President of the council and minister of justice, Dr. Dn. José Jorge Loayza, a lawyer of great renown in the Peruvian courts, and who has held various high official positions, forming part of the cabinet of President Pezet in 1865, minister of foreign affairs during the presidency of Balta, and formed part of that administration at the time of the Gutierrez revolution in 1872, and is said to be a strong partisan of Pierola.

Dr. Dn. Manuel Irigoyen, minister of foreign affairs, was deputy in the Congress of 1860 that reformed the political constitution of 1856; has served his country abroad as minister to Belgium, and was minister [Page 731] to Brazil and the Argentine Republic, from whence he has lately returned.

General Don Pedro Bustamante, minister of war and marine, was part of the first cabinet formed by the actual President, and resigned with his colleagues on account of the Huascar incident, June last. This is the third time that he has held the position of minister of war.

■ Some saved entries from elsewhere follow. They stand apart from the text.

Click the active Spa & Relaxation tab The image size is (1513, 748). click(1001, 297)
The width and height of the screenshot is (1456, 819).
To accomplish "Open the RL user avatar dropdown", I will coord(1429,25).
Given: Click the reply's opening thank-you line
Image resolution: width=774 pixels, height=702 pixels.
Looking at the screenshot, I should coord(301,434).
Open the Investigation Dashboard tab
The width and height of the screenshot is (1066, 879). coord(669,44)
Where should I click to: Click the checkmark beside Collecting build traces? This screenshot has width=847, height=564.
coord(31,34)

Dr. Dn. Manuel A. Barinaga, minister of the treasury, has occupied the position of first auditor of the treasury department for some time, also as professor of law in the university, and to-day is dean of the faculty of jurisprudence, but this is the first time that he has appeared in political life.

Dr. Dn. Fernando Palacios, minister of the interior, which includes religion, instruction, and police, is also a new man in politics, his occupation previously being for years a lawyer of ability and great legal acquirements.

The press, with the exception of the government paper and the church organ, La Sociedad, look unfavorably on the cabinet, and it is generally considered as being Pierolist and leaning toward ultramontanism, but conceded by all parties to be composed of gentlemen of worth and intelligence.